Muslim culture was of great interest in the Age of Enlightenment. Walter in his tragedy Magomet (the complete name: Fanatism and Prophet Magomet), Montesque in the Persian Letters, Diderot in the Unmodest Treasures identified issues which were very interesting to their contemporaries. For Europe of the 18th century the Muslim East was seen as a place of absolutism and endless reaction, but after publication of the Thousand and One Nights by A. Gallan in 1704-1708 all European philosophers, writers and poets were enthusiastic about Muslim culture. For Europe the East became a source of the romantic, exotic and erotic.
In the 19th century a great wave of European immigrants — military people, merchants, missionaries, administrators and scholars — coming from the West opened broad possibilities for introducing that new world. The circle of knowledge about life in Muslim countries, about their culture and religion, broadened rapidly. Interest in the Muslim countries was practical in nature, for the origin of Islamology as an independent scientific discipline was connected with the history of colonial conquest.

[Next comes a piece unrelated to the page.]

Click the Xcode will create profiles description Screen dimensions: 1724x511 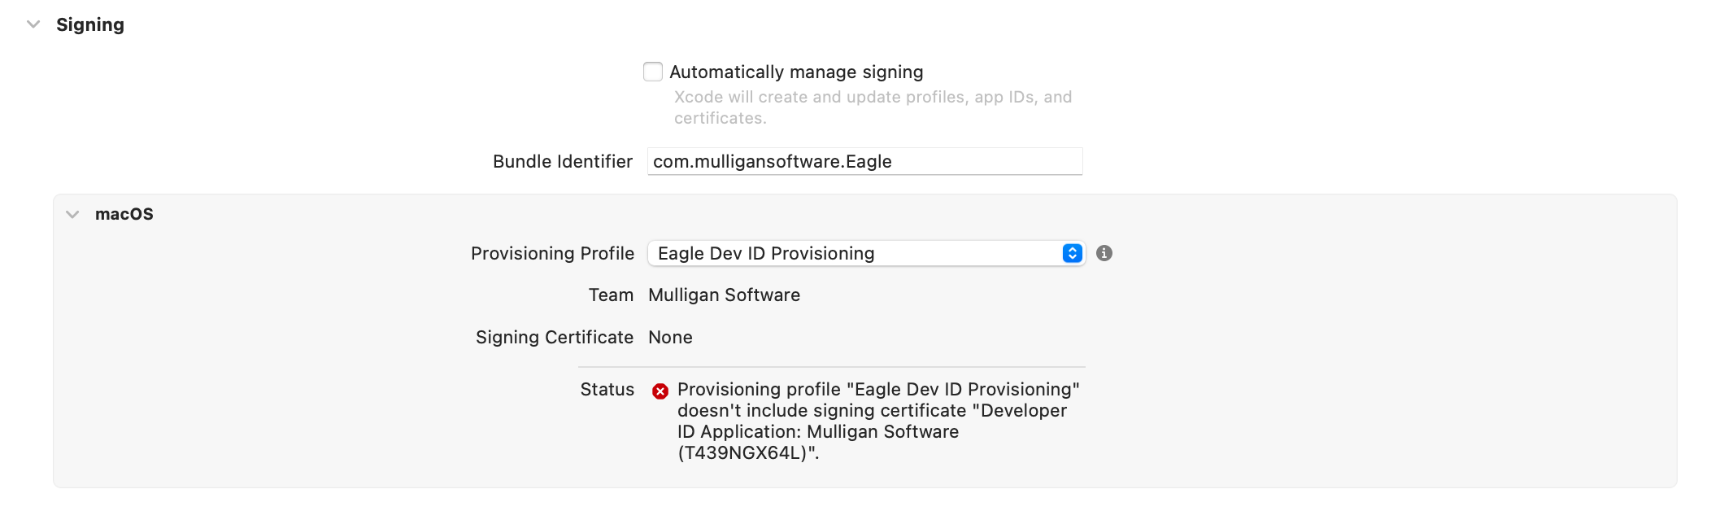click(x=873, y=107)
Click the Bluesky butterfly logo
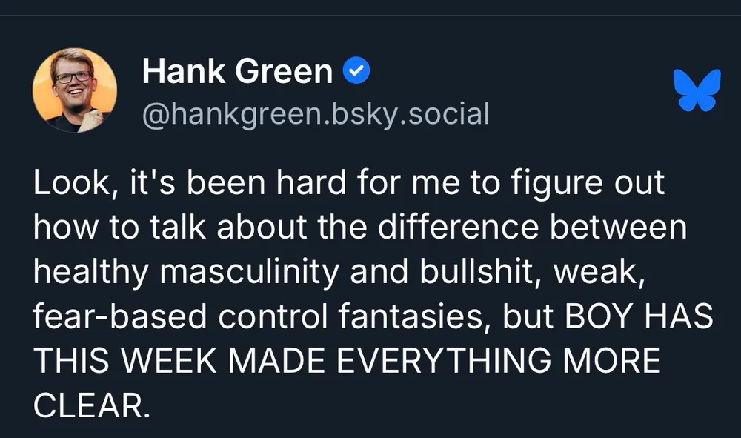The image size is (741, 438). (697, 90)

The great Russian religious philosopher, V. Solovev, wrote about the influence of the religious philosophy of Islam on the cultural history of Western countries. He said that in the development of the history of humanity there are three forces: the first would like to subdue humankind to God; the second would skip "the unity of the world" and give freedom to the individual form of life; the third would reconcile the unity of God with individual freedom. In the modern world, according to Solovev, these forces exist in three historical cultures: the first is the Arabian East, the second is Western civilization, and the third is Slavonic.
The modern relation between the West and the East is a dialogue between two great religions. Now, we begin to see the unity of humankind and of religions. Strengthening and developing cultural connections will both promote, and depend upon, cooperation between Muslim and European cultures.